Donald Trump, em sua aparição por vídeo na Suíça, deixou uma mensagem bem clara, “produzam na América, ou sejam fortemente taxados”. A retórica protecionista que ganha ainda mais corpo após a posse, mostra que mais uma vez, a tarefa de blocos econômicos negociarem uns com os outros se tornará mais trabalhosa, em um mundo, onde superpotências passam por um momento de robustecimento, no qual mostrar força em todos os campos é essencial. Um mercado acostumado por décadas a funcionar de determinada maneira será mais uma vez obrigado a se adaptar aos desejos e caprichos de um presidente poderoso, mas uma medida relativamente antiquada para nosso tempo, pode também ser arriscada ao longo prazo.

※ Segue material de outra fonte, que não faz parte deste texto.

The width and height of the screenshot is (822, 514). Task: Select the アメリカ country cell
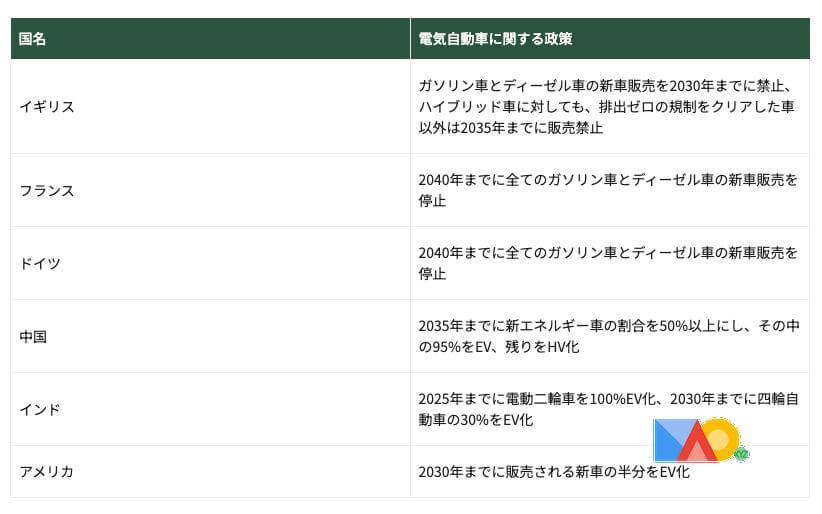point(47,471)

Os BRICS surgiram neste século com o intuito de oferecer oportunidades de diálogo e negócios entre países com desafios socioeconômicos parecidos, contudo, a transformação gradual em um bloco ideológico servindo aos interesses geopolíticos da China, afastou nações ricas do Ocidente e da Ásia de se engajarem com o grupo. Da mesma forma, os entraves protecionistas colocados pela França, ameaçam engavetar um acordo histórico com o Mercosul, após décadas de busca por convergências. A Argentina, que se negou a entrar nos BRICS sob Javier Milei, também levantou a possibilidade de deixar o Mercosul em busca de acordos bilaterais mais promissores com os Estados Unidos.

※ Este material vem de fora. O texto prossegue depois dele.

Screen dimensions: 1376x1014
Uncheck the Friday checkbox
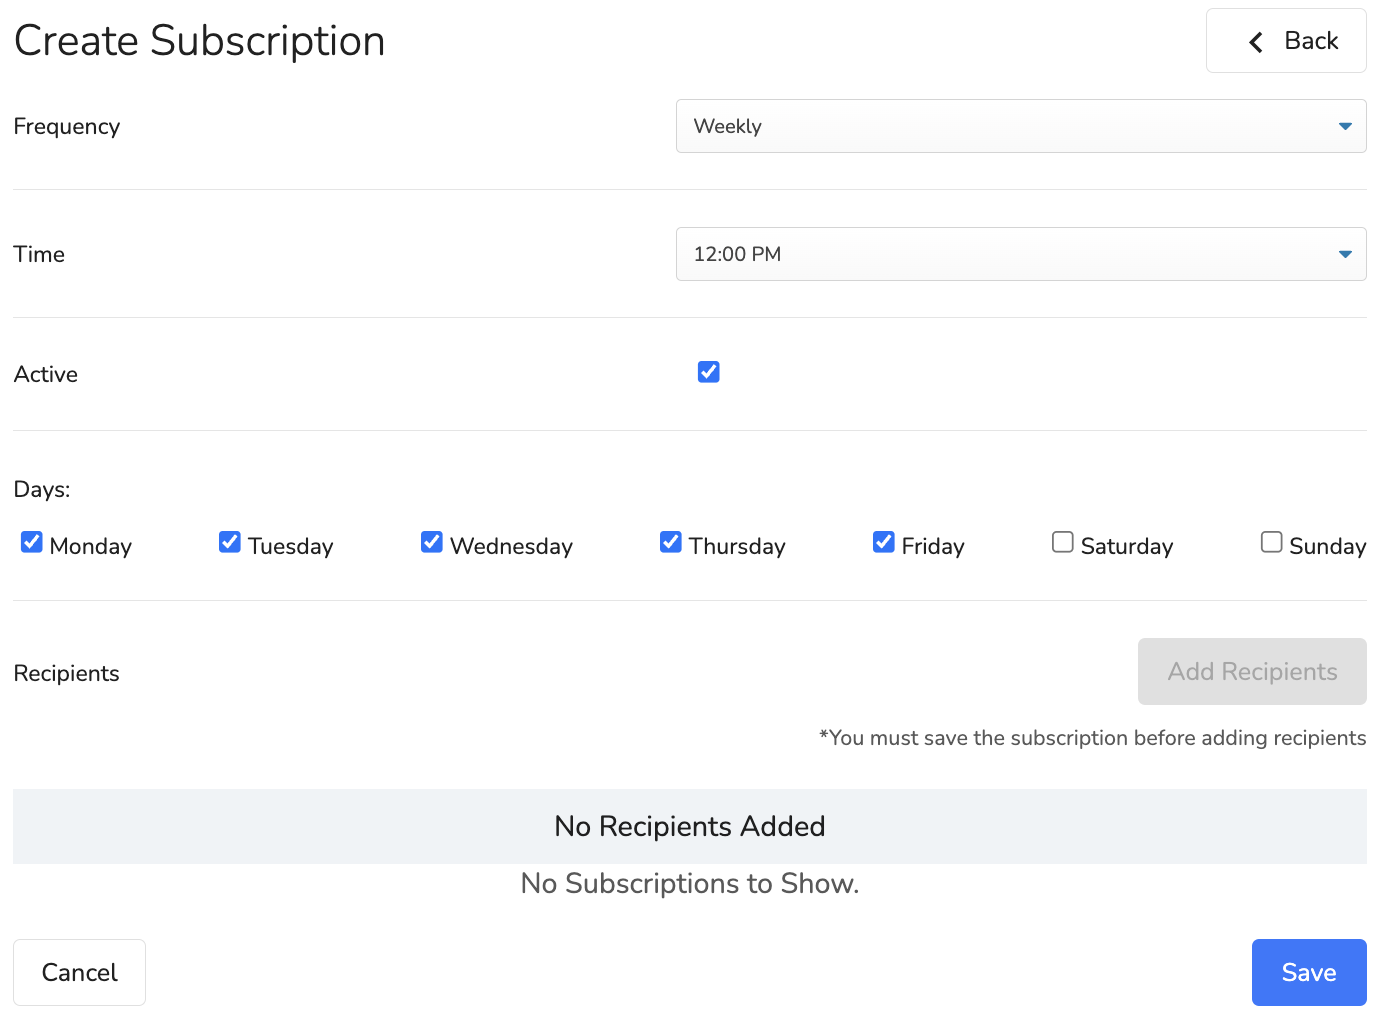(883, 541)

Todo esse cenário de hostilidades reais, com as guerras, e hostilidades verbais, com as ameaças e bravatas econômicas, leva uma parcela significativa de países a repensar o papel de multilateralismo. Os acordos bilaterais mostraram-se muito eficientes no passado, quando alianças militares e econômicas duradouras moldaram o mundo moderno e nos encaminharam para eras de maior diálogo e menos violência. A demora, todavia, da elaboração de tais acordos, nos dias de hoje, pode dificultar as nações a encontrarem soluções mais rápidas e urgentes para problemas universais. Uma resposta coordenada de blocos políticos e econômicos a condutas belicosas em diversas áreas, pode por fim a crises ainda em seu início, enquanto em um mundo governado pelo bilateralismo, alianças paralelas poderiam criar um imenso conflito de interesses, retardando a solução da crise.

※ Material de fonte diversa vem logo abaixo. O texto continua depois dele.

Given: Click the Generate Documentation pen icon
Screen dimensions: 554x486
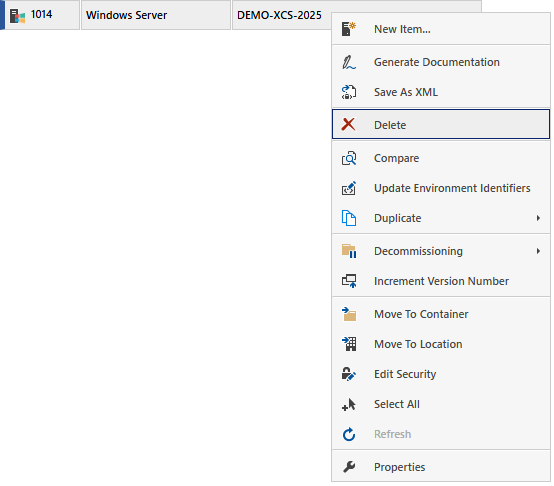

As novas tendências políticas e econômicas estão a ser esculpidas pela era digital, onde tudo prometido e falado não é mais esquecido ou descartado. Em um mundo com tantas questões cruciais em aberto e pouco tempo hábil para resolvê-las, a crise do multilateralismo enfraquece a boa vontade política e a capacidade de resolução dos problemas. Davos de 2025 seja talvez o início do fim de um mundo multilateral, ou apenas o evento que será lembrado como um episódio que mais tarde confirmaria o multilateralismo como a solução mais adequada para os desafios de nosso tempo.
*Esse texto não reflete, necessariamente, a opinião da Jovem Pan.